* _AIM OF THE TASK_
Can you format the lines, starting with the one that contains "Image resolution: width=455" and going on through the one that contains "pyautogui.click(x=25, y=361)", as a numbered list with blank lines omitted and the pictures left out?

▬▬▬▬▬▬

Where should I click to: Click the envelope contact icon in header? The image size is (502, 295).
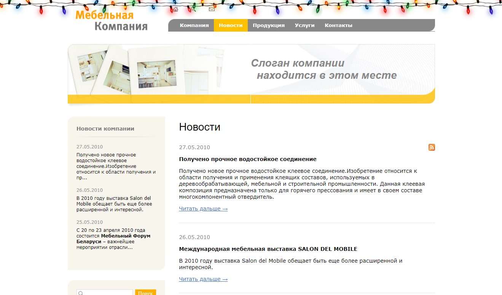[x=212, y=10]
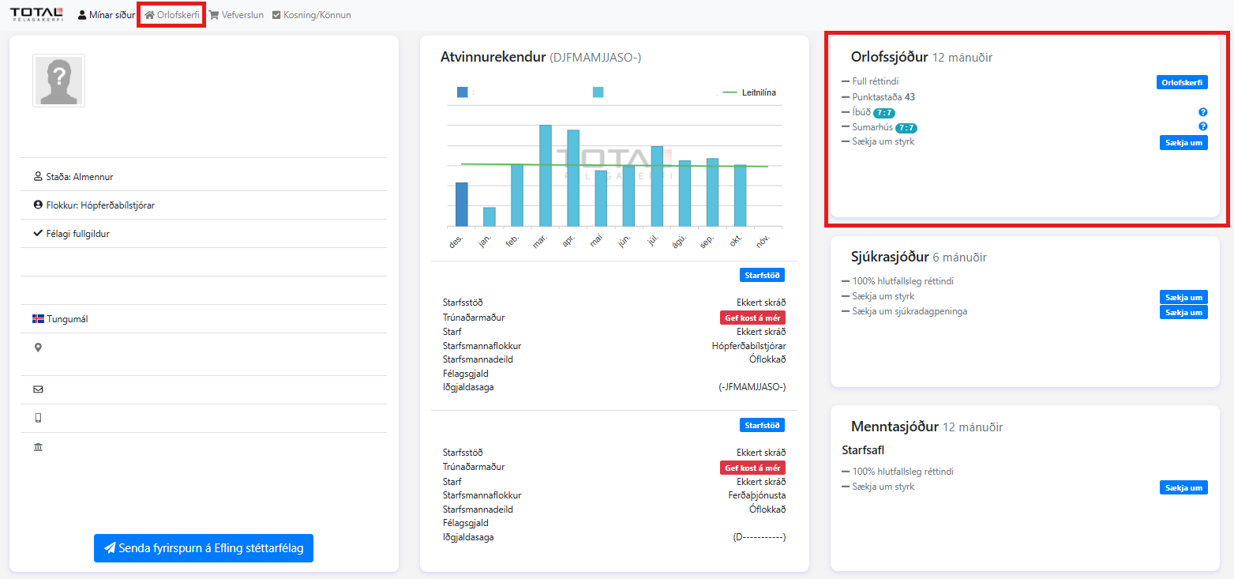Click the bank building icon
The width and height of the screenshot is (1234, 579).
tap(38, 447)
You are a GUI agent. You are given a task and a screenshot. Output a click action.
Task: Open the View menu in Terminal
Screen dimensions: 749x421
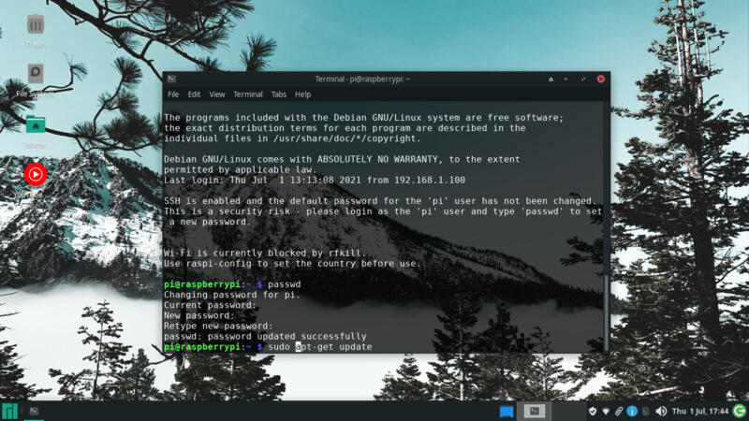[x=217, y=94]
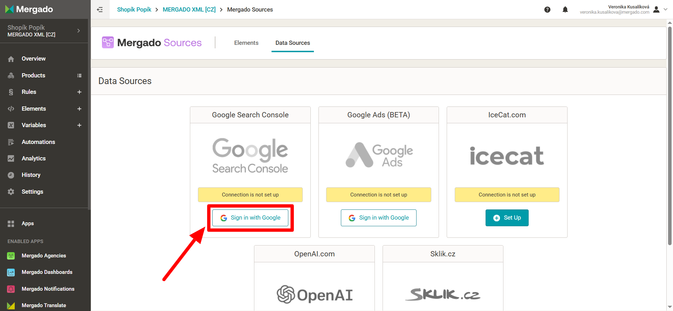673x311 pixels.
Task: Click the plus next to Variables
Action: 79,125
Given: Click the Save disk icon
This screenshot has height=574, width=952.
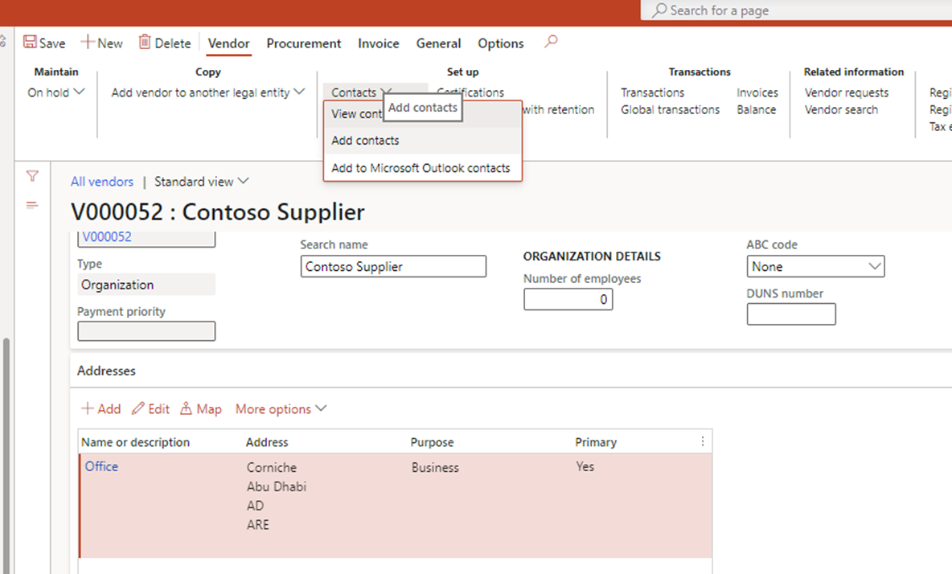Looking at the screenshot, I should [30, 43].
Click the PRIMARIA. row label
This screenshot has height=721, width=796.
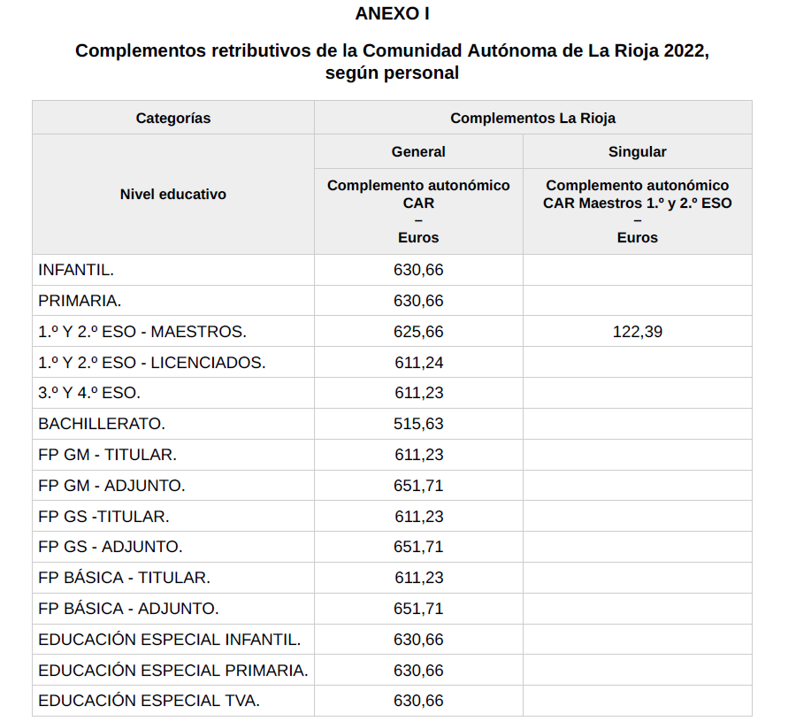pyautogui.click(x=80, y=301)
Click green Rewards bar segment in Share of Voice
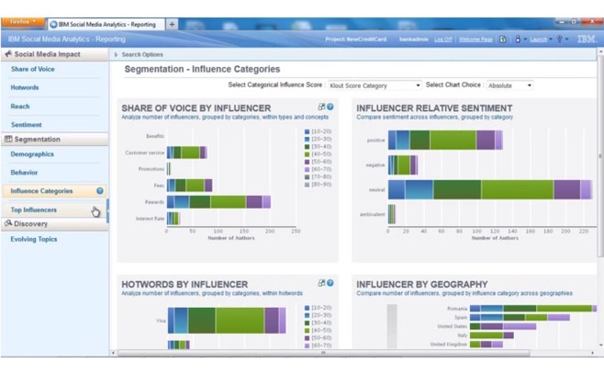 pyautogui.click(x=229, y=202)
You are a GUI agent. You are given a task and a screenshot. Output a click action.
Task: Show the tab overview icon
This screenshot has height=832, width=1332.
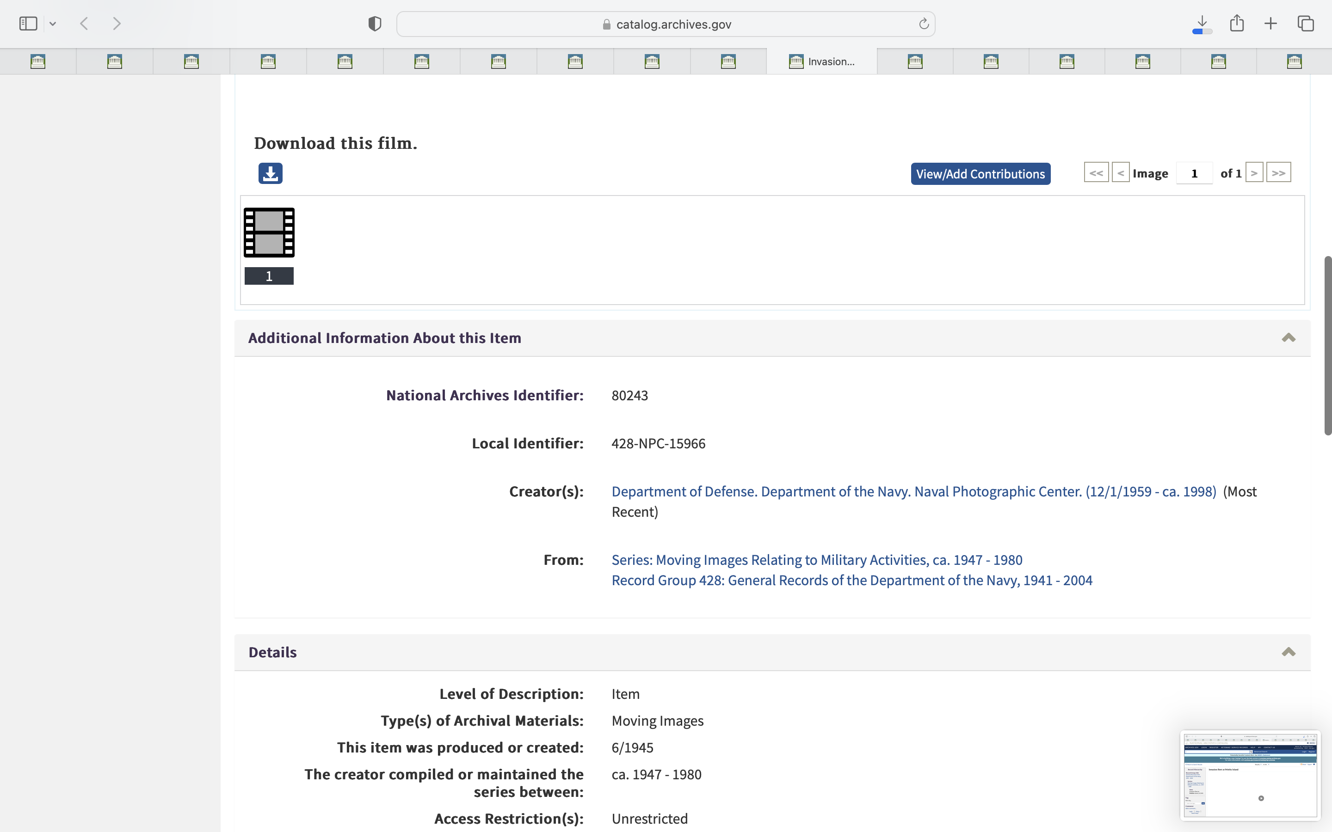coord(1306,24)
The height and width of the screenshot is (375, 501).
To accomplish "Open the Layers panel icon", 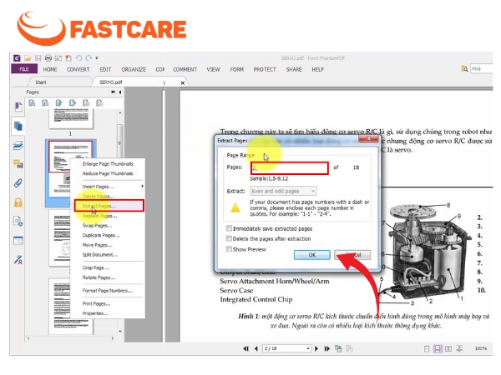I will click(18, 145).
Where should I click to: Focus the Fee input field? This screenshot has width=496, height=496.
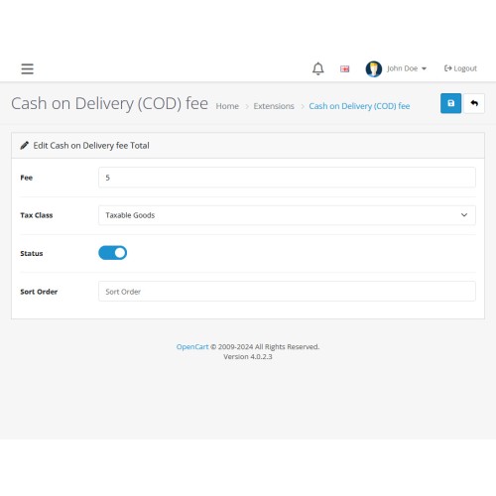coord(287,178)
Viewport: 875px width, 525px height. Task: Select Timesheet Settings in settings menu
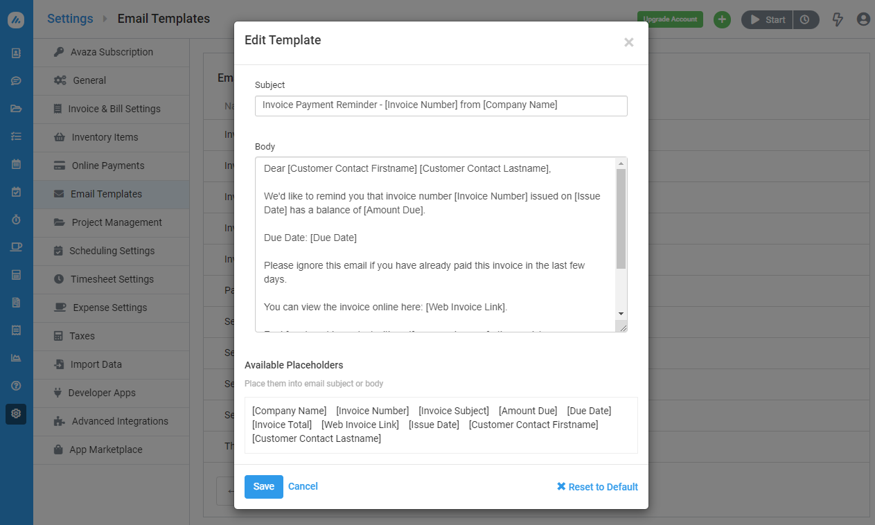[112, 279]
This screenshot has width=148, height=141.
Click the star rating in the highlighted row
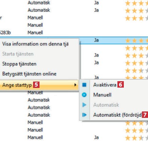pos(137,41)
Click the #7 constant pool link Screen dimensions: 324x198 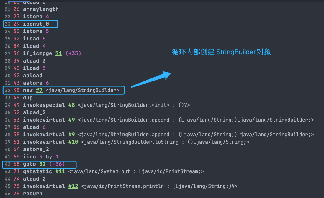[39, 90]
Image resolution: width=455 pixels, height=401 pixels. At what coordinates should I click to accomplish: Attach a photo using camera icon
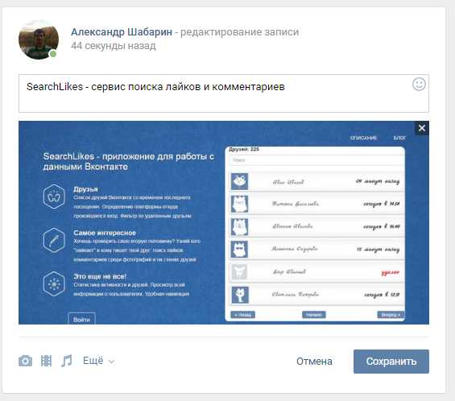pyautogui.click(x=25, y=361)
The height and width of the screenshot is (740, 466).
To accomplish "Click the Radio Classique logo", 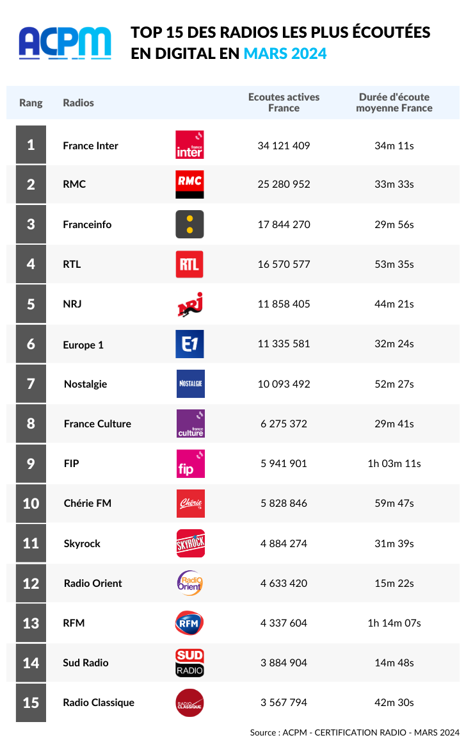I will (x=189, y=703).
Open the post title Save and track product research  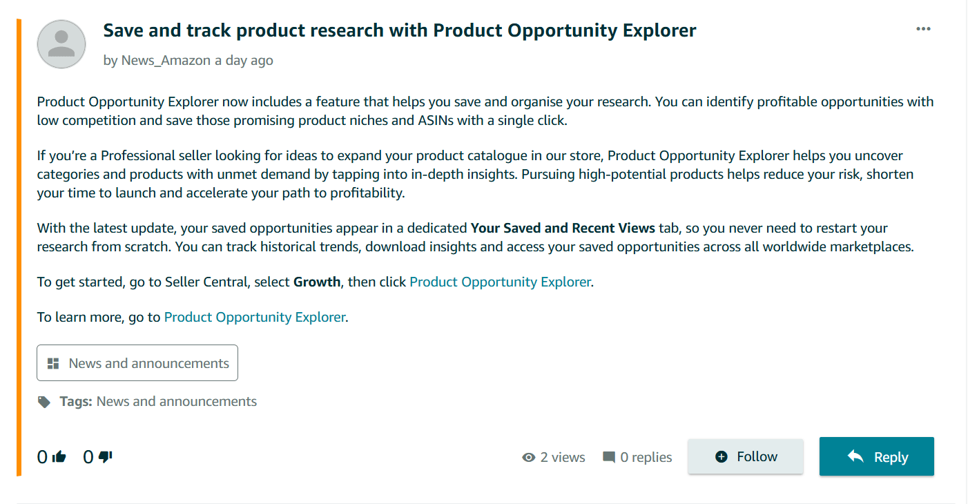tap(400, 30)
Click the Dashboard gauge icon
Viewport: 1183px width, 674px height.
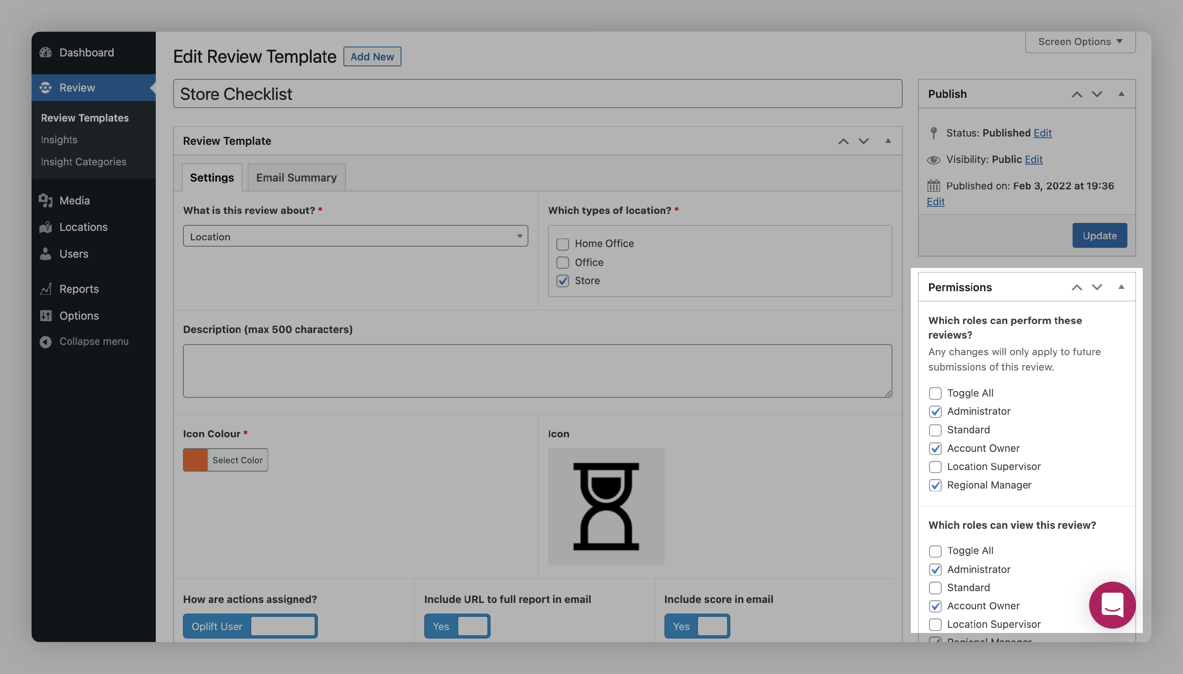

▬▬▬▬▬▬

* _WRITTEN RESPONSE_
1. Image resolution: width=455 pixels, height=401 pixels. At what coordinates should I click to accomplish: Attach a photo using camera icon
2. pyautogui.click(x=25, y=361)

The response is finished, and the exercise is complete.